1. are you aware that newspaper were dying before the web ? they were mostly financed by advertising which owned them, also they pretty all been bought by rich people or giant corporations. Then out of the content available on the web (I'm not talking of the internet because I've never seen a journal publish on newsgroups or other parts of the internet that are not the web) newspaper are but a really tiny tiny fraction of the content available. The web was designed as a non-commercial sharing space, so it's no surprise that people expect it to still be used that way. At some point advertisers and marketers (who should suck on tailpipes [1]) invaded the web by the selling the idea that you could make money out by hijacking the traffic of a website. The internet and the web built on top changed the rules of the game and your failed business model is not my problem is the attitude you have to deal with from now on.

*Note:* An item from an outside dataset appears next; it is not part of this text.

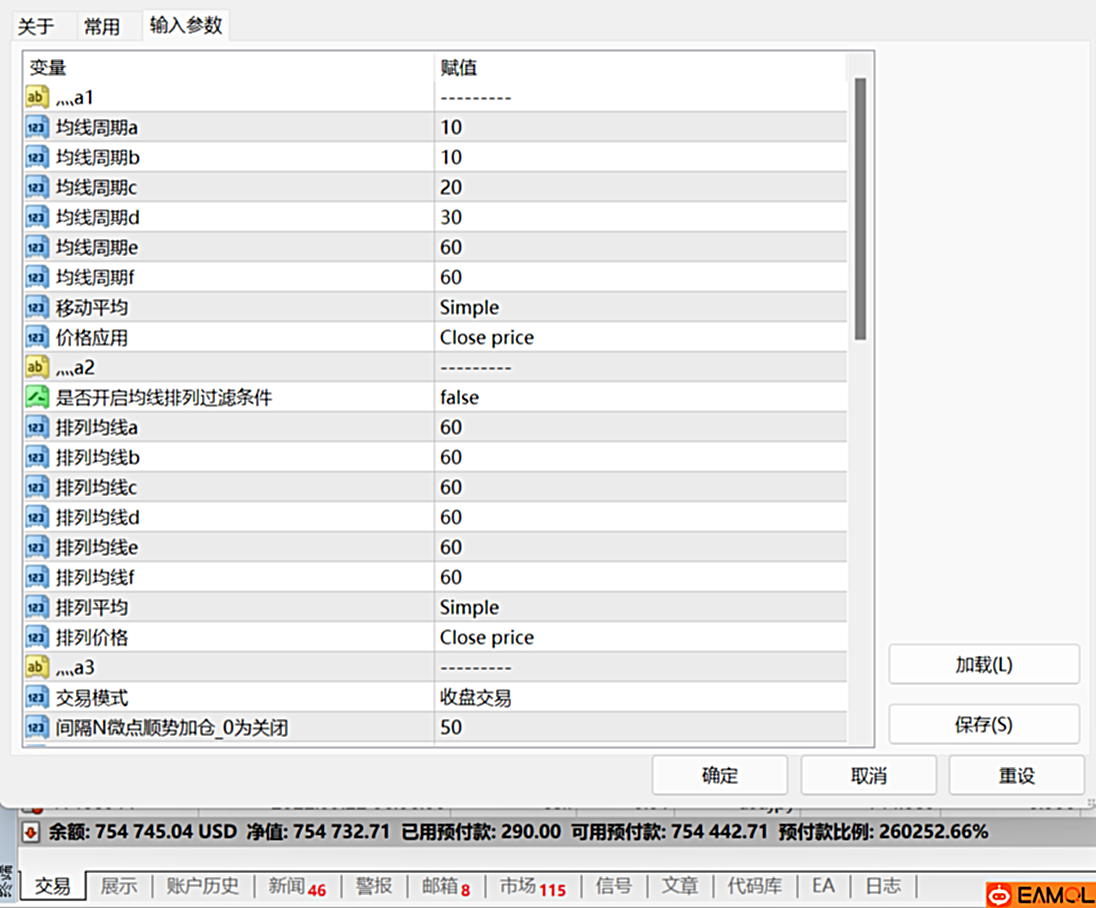Switch to the 关于 tab
The width and height of the screenshot is (1096, 908).
[x=36, y=27]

That said on the matter of independent (read no advertising) investigative journalism publishing online the number of available spots are limited and the first to move will seize the better place on the market. Look at how mediapart.fr established itself in France and how many stories they get out compared to the other newspapers. They are a success established on initial funding giving no power to the funder and now entirely paid by the readers.

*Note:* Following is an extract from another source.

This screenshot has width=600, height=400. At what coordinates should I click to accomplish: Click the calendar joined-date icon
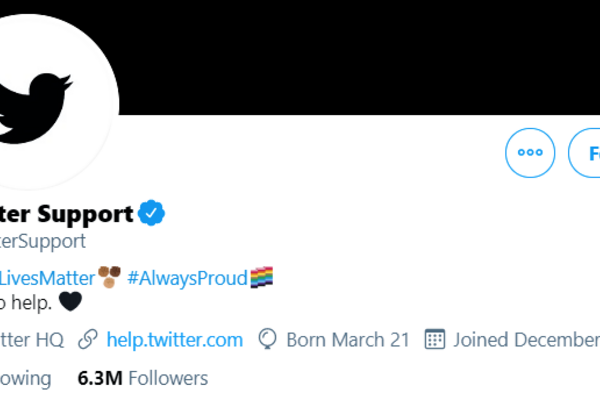(434, 340)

Lesson here is there are people willing to pay and support a truly independent online newspaper, the demand is here and the old newspaper who are dependent on ads and controlled by who has the most shares are not fulfilling it.

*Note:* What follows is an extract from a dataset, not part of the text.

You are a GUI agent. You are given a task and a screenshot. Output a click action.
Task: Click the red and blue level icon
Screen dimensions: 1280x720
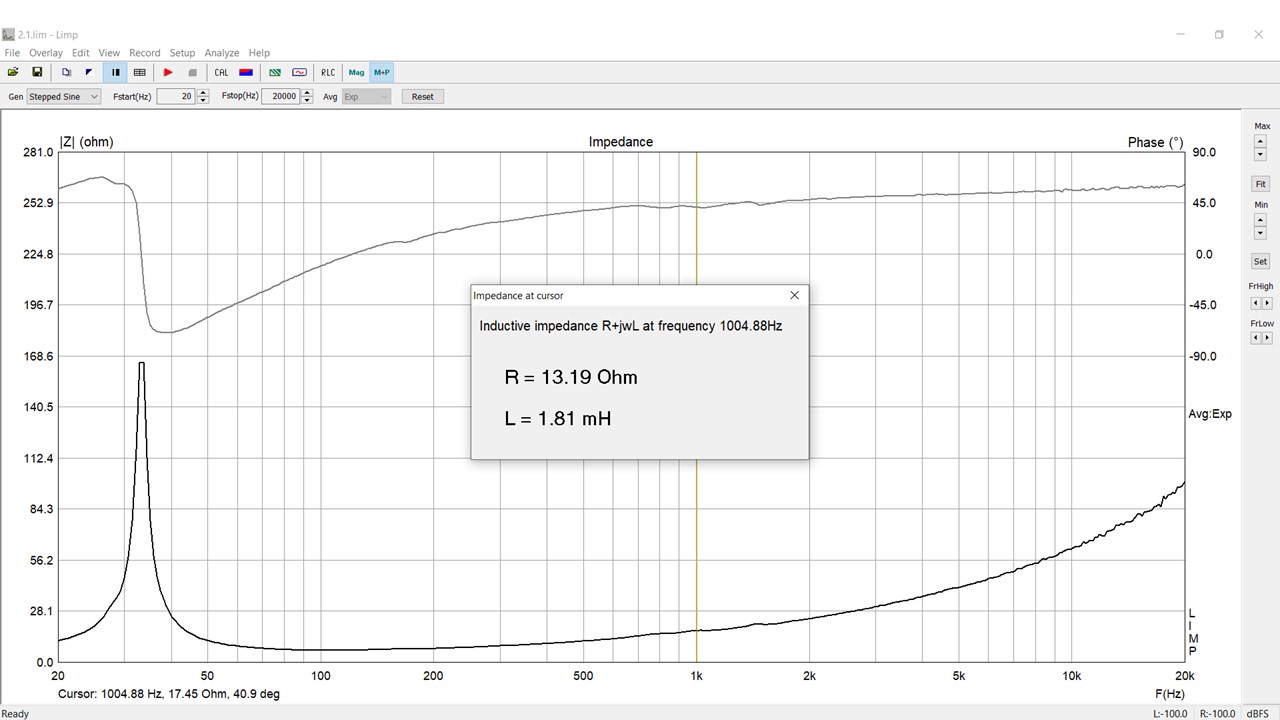(246, 72)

>>Let's be honest - true, honest-to-goodness original journalism costs money. Good writing costs money. Investigating journalism costs money. Getting people to actually go out into the real world, and interview people, or write about stuff costs money. Who's going to pay for that?
Investigative journalism is in its death throes, and it's not because of lack of money. It's because of lack of interest from audiences.
Nowadays, journalism is all about who breaks the story first. This is why people are saying (only half-jokingly) that we live in a "post-facto" world: investigating leads and verifying facts take a lot of time, during which your rivals might publish the story and get all the eyeballs and therefore ad money. And if they get the facts wrong, or the entire story ends up being incorrect? No one really cares, because by then everyone has moved on to the next thing that is demanding their attention.
>>Pick up an article from the New Statesman, or The Economist, or The New York Times - compare that to the offal you get on Buzzfeed, or one of the billion other click-bait sites.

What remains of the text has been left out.